-- Task goal --
Return the lines below that carry the word "window".

○ ○ ○ ○

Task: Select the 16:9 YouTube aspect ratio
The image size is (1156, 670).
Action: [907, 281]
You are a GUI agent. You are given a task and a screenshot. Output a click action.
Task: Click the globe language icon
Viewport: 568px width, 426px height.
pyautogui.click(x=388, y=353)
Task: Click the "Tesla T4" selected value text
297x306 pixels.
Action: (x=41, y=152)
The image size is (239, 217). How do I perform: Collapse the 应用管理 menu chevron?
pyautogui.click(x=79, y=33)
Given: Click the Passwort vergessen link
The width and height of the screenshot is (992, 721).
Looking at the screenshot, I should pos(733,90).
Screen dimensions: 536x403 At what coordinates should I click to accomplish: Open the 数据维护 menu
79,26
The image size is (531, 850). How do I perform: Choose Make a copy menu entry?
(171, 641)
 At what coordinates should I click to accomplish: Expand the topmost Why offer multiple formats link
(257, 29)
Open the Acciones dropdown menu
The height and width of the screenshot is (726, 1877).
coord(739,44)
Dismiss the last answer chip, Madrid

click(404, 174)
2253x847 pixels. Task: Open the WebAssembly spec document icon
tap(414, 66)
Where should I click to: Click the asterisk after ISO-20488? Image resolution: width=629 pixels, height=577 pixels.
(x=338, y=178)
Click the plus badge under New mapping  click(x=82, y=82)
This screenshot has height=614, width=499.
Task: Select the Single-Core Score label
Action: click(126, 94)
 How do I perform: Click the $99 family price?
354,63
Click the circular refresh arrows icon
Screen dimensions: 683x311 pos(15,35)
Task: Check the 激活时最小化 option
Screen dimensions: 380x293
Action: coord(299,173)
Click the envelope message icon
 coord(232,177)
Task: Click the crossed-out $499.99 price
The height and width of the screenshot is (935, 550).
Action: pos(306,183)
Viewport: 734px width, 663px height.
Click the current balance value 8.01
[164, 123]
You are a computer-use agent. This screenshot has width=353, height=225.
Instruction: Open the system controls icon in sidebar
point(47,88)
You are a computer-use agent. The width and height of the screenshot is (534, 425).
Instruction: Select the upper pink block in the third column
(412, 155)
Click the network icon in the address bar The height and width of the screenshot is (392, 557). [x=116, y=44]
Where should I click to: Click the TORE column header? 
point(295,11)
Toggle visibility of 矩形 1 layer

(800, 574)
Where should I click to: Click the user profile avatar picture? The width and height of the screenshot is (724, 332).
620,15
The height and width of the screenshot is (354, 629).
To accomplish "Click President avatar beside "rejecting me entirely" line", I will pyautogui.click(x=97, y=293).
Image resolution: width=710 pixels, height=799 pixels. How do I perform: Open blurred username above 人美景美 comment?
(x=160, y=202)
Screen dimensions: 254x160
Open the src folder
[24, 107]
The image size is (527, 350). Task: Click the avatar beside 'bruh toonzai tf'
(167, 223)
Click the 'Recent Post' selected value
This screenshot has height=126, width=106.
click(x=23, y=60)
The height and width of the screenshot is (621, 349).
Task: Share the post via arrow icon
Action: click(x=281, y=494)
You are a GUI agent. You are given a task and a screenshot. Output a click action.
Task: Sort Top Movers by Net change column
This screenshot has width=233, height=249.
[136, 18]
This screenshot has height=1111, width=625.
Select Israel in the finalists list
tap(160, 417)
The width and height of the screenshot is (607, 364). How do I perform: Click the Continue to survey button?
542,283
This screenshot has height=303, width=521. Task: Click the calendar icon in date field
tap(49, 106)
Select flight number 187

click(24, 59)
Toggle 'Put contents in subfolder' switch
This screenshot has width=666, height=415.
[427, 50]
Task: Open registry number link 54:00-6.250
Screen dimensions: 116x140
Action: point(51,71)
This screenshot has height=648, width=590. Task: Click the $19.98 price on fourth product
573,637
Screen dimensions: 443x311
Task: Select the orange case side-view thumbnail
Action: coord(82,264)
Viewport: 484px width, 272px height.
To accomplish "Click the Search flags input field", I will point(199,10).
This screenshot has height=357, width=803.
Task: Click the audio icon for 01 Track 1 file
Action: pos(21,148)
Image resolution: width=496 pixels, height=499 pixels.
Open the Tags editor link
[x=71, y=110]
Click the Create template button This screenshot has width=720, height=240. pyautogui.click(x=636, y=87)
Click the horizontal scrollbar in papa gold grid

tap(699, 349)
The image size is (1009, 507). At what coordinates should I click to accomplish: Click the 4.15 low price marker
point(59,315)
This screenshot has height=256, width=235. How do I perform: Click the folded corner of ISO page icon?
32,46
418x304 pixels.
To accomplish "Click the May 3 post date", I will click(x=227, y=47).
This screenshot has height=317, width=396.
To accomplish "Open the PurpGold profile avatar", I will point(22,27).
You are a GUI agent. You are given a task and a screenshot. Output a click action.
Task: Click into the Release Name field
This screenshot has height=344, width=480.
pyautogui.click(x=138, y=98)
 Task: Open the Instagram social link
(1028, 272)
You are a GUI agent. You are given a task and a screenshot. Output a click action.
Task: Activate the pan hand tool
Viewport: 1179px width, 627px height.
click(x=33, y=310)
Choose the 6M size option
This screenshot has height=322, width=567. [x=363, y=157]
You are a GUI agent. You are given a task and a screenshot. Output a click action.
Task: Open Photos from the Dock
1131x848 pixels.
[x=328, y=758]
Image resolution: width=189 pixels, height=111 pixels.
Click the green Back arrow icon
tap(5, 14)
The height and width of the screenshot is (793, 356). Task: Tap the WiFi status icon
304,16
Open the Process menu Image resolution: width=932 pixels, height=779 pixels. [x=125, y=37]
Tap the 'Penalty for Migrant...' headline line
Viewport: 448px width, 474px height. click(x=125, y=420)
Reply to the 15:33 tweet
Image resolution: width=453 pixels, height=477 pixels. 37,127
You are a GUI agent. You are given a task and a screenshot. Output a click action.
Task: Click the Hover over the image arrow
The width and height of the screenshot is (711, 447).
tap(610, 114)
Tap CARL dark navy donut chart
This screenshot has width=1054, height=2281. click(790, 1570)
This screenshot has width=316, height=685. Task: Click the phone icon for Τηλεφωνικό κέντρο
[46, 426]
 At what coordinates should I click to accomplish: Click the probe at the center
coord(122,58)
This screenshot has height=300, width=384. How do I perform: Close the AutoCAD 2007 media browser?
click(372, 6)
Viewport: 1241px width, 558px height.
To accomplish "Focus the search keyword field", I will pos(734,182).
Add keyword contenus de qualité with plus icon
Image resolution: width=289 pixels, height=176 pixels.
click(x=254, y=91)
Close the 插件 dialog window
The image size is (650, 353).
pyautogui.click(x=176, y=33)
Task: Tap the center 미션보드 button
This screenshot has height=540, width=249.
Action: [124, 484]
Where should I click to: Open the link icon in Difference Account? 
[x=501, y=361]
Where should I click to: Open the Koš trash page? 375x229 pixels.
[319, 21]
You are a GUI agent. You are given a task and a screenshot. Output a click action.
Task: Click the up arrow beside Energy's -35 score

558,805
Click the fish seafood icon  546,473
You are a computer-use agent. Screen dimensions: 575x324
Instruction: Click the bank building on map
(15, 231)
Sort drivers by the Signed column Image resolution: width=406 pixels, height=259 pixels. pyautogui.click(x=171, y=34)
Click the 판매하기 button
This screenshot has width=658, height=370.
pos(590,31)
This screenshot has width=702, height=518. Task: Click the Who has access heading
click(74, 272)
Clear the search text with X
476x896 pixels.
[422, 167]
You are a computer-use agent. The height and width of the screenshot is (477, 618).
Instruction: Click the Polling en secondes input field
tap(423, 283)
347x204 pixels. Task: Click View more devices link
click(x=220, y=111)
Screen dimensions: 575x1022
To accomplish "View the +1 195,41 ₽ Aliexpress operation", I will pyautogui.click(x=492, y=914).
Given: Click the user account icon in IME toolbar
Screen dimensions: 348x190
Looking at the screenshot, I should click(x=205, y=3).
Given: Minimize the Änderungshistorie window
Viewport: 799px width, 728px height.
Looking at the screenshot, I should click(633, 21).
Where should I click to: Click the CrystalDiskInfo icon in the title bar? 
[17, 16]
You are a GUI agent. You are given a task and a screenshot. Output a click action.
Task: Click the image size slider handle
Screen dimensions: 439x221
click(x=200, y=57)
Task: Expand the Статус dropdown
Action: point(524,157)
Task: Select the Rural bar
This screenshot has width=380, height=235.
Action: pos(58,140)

○ ○ ○ ○

-- Output of the exercise --
Close the 插件 dialog window
Given: Minimize the Änderungshistorie window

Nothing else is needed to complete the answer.